START INFORMATION SUPPLIED

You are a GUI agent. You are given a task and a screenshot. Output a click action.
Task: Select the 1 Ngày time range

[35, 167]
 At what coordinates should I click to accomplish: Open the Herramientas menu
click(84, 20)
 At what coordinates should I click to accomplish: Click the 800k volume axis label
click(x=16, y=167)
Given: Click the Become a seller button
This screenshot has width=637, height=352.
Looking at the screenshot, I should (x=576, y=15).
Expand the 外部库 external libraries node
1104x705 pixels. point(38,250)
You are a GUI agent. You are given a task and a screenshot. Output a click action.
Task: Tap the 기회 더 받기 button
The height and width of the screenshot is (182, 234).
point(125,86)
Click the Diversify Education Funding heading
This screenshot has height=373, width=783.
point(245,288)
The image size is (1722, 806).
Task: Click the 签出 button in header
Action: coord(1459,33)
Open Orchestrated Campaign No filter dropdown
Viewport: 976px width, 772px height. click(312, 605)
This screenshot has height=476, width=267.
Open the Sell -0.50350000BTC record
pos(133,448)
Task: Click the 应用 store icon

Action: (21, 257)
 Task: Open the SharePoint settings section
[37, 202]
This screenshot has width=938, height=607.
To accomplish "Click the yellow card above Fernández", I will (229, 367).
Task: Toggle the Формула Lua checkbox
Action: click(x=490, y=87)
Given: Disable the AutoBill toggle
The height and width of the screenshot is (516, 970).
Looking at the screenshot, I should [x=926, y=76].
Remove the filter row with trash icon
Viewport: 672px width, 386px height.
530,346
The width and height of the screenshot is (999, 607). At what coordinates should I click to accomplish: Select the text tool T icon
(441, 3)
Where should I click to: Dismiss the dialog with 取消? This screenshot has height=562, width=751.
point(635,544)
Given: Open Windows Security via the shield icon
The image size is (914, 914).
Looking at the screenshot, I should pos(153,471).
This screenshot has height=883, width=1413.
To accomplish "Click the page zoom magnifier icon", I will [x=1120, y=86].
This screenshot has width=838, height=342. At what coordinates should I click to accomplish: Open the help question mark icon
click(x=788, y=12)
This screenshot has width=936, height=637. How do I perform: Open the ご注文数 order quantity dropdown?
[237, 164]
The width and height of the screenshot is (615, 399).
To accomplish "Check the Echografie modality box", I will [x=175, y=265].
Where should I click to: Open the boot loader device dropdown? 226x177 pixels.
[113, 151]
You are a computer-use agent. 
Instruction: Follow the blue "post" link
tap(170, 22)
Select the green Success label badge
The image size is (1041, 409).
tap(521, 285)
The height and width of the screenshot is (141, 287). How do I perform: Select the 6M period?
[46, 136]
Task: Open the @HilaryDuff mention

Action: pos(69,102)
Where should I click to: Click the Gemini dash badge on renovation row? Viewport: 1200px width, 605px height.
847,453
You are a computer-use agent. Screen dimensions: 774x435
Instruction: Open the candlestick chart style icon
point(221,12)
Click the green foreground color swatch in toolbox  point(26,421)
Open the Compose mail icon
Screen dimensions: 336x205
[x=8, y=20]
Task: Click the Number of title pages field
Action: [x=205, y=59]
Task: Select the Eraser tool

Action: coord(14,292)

END INFORMATION SUPPLIED

__WHAT THE EXERCISE ASKS__. Retype every entry above, word for word.

__RESULT OF THE TASK__.
You are a GUI agent. You are given a task and a screenshot. Output a click action.
Task: Select the 1 Ngày time range

[35, 167]
 At what coordinates should I click to accomplish: Open the Herramientas menu
click(84, 20)
 At what coordinates should I click to accomplish: Click the 800k volume axis label
click(x=16, y=167)
Given: Click the Become a seller button
This screenshot has width=637, height=352.
Looking at the screenshot, I should (x=576, y=15).
Expand the 外部库 external libraries node
1104x705 pixels. point(38,250)
You are a GUI agent. You are given a task and a screenshot. Output a click action.
Task: Tap the 기회 더 받기 button
The height and width of the screenshot is (182, 234).
point(125,86)
Click the Diversify Education Funding heading
This screenshot has height=373, width=783.
point(245,288)
The image size is (1722, 806).
Task: Click the 签出 button in header
Action: coord(1459,33)
Open Orchestrated Campaign No filter dropdown
Viewport: 976px width, 772px height. click(312, 605)
This screenshot has height=476, width=267.
Open the Sell -0.50350000BTC record
pos(133,448)
Task: Click the 应用 store icon

Action: (21, 257)
 Task: Open the SharePoint settings section
[37, 202]
This screenshot has width=938, height=607.
To accomplish "Click the yellow card above Fernández", I will (229, 367).
Task: Toggle the Формула Lua checkbox
Action: click(x=490, y=87)
Given: Disable the AutoBill toggle
The height and width of the screenshot is (516, 970).
Looking at the screenshot, I should [x=926, y=76].
Remove the filter row with trash icon
Viewport: 672px width, 386px height.
530,346
The width and height of the screenshot is (999, 607). At what coordinates should I click to accomplish: Select the text tool T icon
(441, 3)
Where should I click to: Dismiss the dialog with 取消? This screenshot has height=562, width=751.
point(635,544)
Given: Open Windows Security via the shield icon
The image size is (914, 914).
Looking at the screenshot, I should pos(153,471).
This screenshot has height=883, width=1413.
To accomplish "Click the page zoom magnifier icon", I will [x=1120, y=86].
This screenshot has width=838, height=342. At what coordinates should I click to accomplish: Open the help question mark icon
click(x=788, y=12)
This screenshot has width=936, height=637. How do I perform: Open the ご注文数 order quantity dropdown?
[237, 164]
The width and height of the screenshot is (615, 399).
To accomplish "Check the Echografie modality box", I will [x=175, y=265].
Where should I click to: Open the boot loader device dropdown? 226x177 pixels.
[113, 151]
You are a computer-use agent. 
Instruction: Follow the blue "post" link
tap(170, 22)
Select the green Success label badge
The image size is (1041, 409).
tap(521, 285)
The height and width of the screenshot is (141, 287). How do I perform: Select the 6M period?
[46, 136]
Task: Open the @HilaryDuff mention

Action: pos(69,102)
Where should I click to: Click the Gemini dash badge on renovation row? Viewport: 1200px width, 605px height.
847,453
You are a computer-use agent. Screen dimensions: 774x435
Instruction: Open the candlestick chart style icon
point(221,12)
Click the green foreground color swatch in toolbox  point(26,421)
Open the Compose mail icon
Screen dimensions: 336x205
[x=8, y=20]
Task: Click the Number of title pages field
Action: [x=205, y=59]
Task: Select the Eraser tool

Action: coord(14,292)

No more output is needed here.